Le réalisateur de Alya (2011) aura délibérément troussé un récit d'infiltration (un policier, Jean Albertini interprété par Tahar Rahim, intègre dans le Paris de l'automne 1899 un groupuscule d'anarchistes comptant Judith incarnée par Adèle Exarchopoulos) indexé sur la tension entre ces inconciliables que sont d'un côté le respect abstrait du devoir professionnel et de l'autre le concret des affections progressivement accumulées. Si la découverte du milieu anarchiste lui permet de prendre connaissance du passé de communard d'un père jamais connu, Jean est surtout saisi érotiquement par l'anarchisme tel qu'il s'incarne surtout dans les formes sensuelles de Judith (ah, sa bouche, qui fascine Élie Wajeman depuis qu'il a vu l'actrice filmée en très gros plans dans La Vie d'Adèle d'Abdellatif Kechiche en 2013), figure visiblement plus désirable pour son corps que pour ses idées. L'infiltration n'ira pas, comme c'était le cas avec certains films de Samuel Fuller (The House of Bamboo en 1955 et Shock Corridor en 1963) et Martin Scorsese (Gangs of New York en 2002 et The Departed en 2006) jusqu'à la schizophrénie, ne fournissant que la difficile expérience d'une conscience clivée entre les impasses surmoïques et criminelles de certains investissements idéalistes et les plaisirs nouveaux qu'ils auront aussi prodigués.
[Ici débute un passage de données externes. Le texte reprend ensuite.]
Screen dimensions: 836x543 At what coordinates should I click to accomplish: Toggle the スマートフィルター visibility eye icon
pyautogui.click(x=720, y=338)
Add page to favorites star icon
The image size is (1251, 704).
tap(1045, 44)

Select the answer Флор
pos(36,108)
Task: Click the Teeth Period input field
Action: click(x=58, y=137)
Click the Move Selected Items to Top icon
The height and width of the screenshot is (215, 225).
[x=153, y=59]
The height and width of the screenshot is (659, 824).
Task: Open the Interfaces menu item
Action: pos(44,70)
Le plaisir se paiera alors dans la sanction de la jouissance et la figure de la sanction est forcément une autorité symbolique, un père de substitution peut-être manipulateur et brutal mais garant de l'ordre symbolique (identifié ici à la République). 

 

 

C'est alors que Les Anarchistes devient ambigu et de fait aussi un peu paradoxalement plus intéressant, parce que la jouissance promise par le surmoi mène au passage à l'acte et à la pulsion de mort tandis que celui qui en sera revenu ne le doit qu'à un père symbolique (le chef de police joué par Cédric Kahn, qui tenait déjà le rôle du grand frère du héros de Alya), certes sévère et manipulateur mais à la sévérité nécessaire et même civilisatrice. Passés du père au pire comme l'aurait dit Jacques Lacan, les anarchistes désireux de précipiter la fin du vieux monde auront précipité la leur tandis que l'infiltré, revenu du pire au père, comprend, avec la substitution du père communard par son double flicard, que les jouissances autorisées par le geste de l'infiltration doivent désormais cesser afin que l'ordre symbolique s'en retrouve restauré. La morve au nez en réflexe actoral dont Adèle Exarchopoulos a le secret, Judith avouera off sa haine de son amant Jean qui aura pour sa part compris qu'il ne pouvait plus longtemps bénéficier en même temps du beurre (les plaisirs de la transgression anarchiste) et de l'argent du beurre (la récompense officielle de leur répression policière). L'une partira refaire sa vie aux États-Unis, peut-être pour le pire des attentats et de leurs brutales répressions, l'autre restera en France, apprenant pour le meilleur la mélancolie des jouissances moins réelles que virtuellement prolongées dans l'ombre des pères et de l'ordre (de la filiation) symbolique qu'ils incarnent et supportent. Sachant ici que l'ordre symbolique n'est autre que celui de la police de la République.

 

 

En dépit de ces quelques chansons soul ou pop utilisées notamment dans le générique en forme de clin d'œil vague à celui de L'Apollonide - souvenirs de la maison close (2011) de Bertrand Bonello, Les Anarchistes se meut ainsi dans la perspective moins sympathique d'une exigence nécessaire des pères sévères mais justes comme l'est par extension la République à l'égard de ses enfants les plus récalcitrants et dont la révolte n'est affaire au fond que de tumulte œdipien. Une perspective notamment partagée par certaines lectures parmi les plus réactionnaires données de Mai 68, en particulier par l'un de ses renégats favoris à l'instar de Pascal Bruckner (cf. Helen Ross, Mai 68 et ses vies ultérieures, éd. Complexe/Le Monde diplomatique, 2005).